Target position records
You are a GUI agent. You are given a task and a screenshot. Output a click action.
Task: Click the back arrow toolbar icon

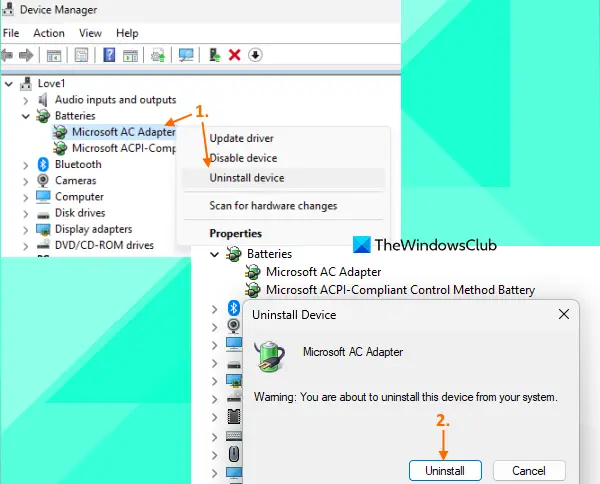tap(7, 55)
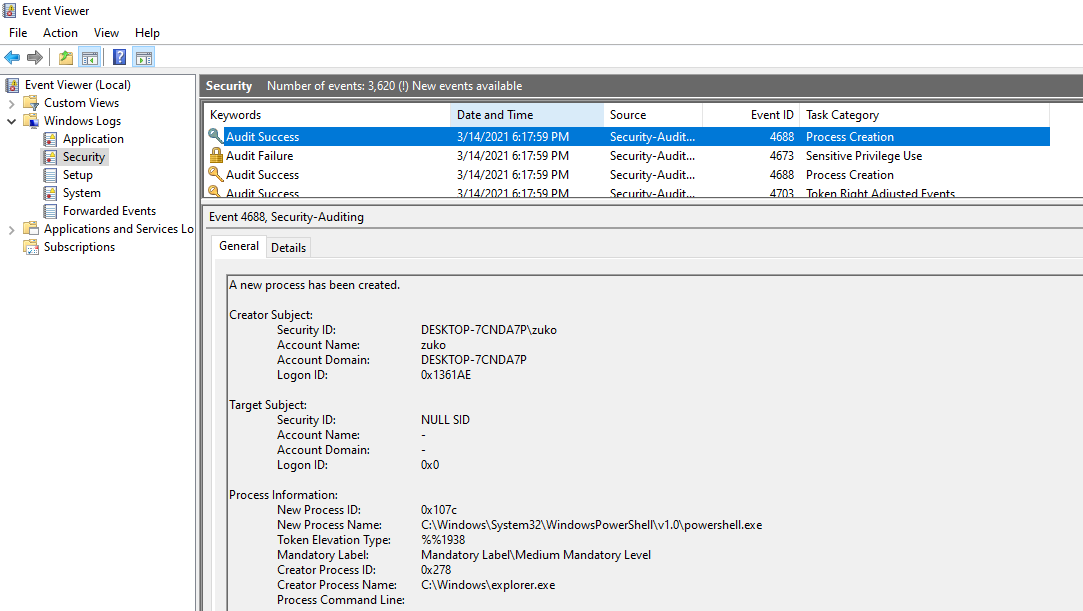Switch to the Details tab
Viewport: 1083px width, 611px height.
click(x=288, y=247)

_AIM:_ Please arrange the entries above as a Markdown table with two columns, Row and Line, giving each non-blank line its own numbered row. Leave the pictures out of your answer.

_SOLUTION TO THIS EXERCISE:_
| Row | Line |
|---|---|
| 1 | You are a GUI agent. You are given a task and a screenshot. Output a click action. |
| 2 | Task: Click the back arrow toolbar icon |
| 3 | tap(7, 55) |
| 4 | Switch to the Details tab |
| 5 | Viewport: 1083px width, 611px height. |
| 6 | click(x=288, y=247) |